The flavours of lemongrass, galangal and makrut lime leaves come together create an incredible Thai centrepiece!
Serves: 2
Preparation: 20
Cooking: 25
Passive: 30-60
Ready: 75
Ingredients
For the tofu
3 tablespoons lime juice
2 tablespoons grated lime zest
2 tablespoons gluten-free tamari
1 tablespoon maple syrup
1 tablespoon finely grated fresh ginger
7 oz/200 g tofu, cut into ½ x ¼-inch (1½-cm) pieces
For the soup
2¾ cups plus 1 teaspoon (23½ fl oz/700 ml) coconut milk
3 shallots, thinly sliced
2 stalks lemongrass, white part only, smashed
2½-inch (6-cm) piece galangal, cut into ½-inch (1-cm) slices
10 makrut lime leaves
5 oz/150 g cherry tomatoes, halved
5 oz/150 g cremini (chestnut) mushrooms, cut into thin slices
1-2 dried chillies
1 teaspoon sea salt flakes
For the vegetable
1-2 carrots
1 small zucchini (courgette)
1 small beet (beetroot)
To serve
2 tablespoons cilantro (coriander) leaves
lime wedges
Method
Start by marinating the tofu. Put all the ingredients, except the tofu, into a large bowl and mix with a wooden spoon to combine. Add the tofu pieces, cover with plastic wrap (cling film) and let them marinate at room temperature for at least 30-60 minutes. The tofu will taste better the longer you marinate it.
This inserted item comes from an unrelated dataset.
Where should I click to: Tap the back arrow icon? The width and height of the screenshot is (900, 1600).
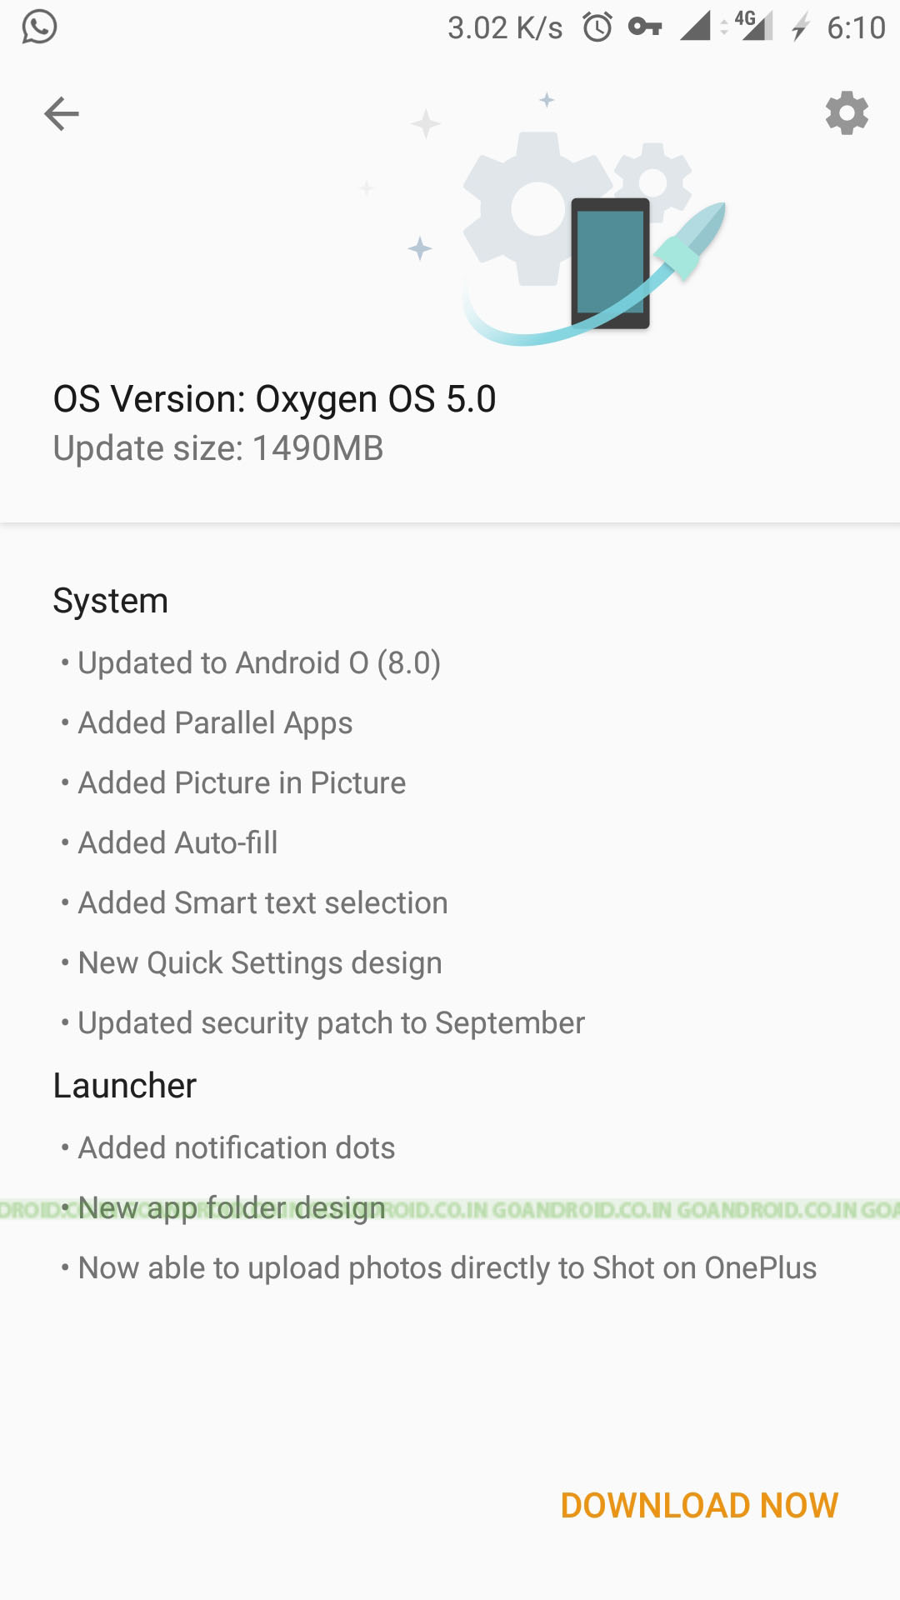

When ready to cook, bring the coconut milk, shallots, lemongrass, galangal, and makrut lime leaves to a boil in a large saucepan over medium heat. Add the tofu and any marinade that’s left in the bowl, reduce the heat, and simmer for 10 minutes. Add the tomatoes, mushrooms, chillies, and salt, and simmer for another 10-15 minutes.
Meanwhile, make the vegetable noodles by using a spiralizer or julienne peeler to shred the vegetables into noodle-like strips. Set aside. To serve, put the vegetable noodles into the soup bowls, pour the soup over them, and top with cilantro (coriander) leaves and lime wedges.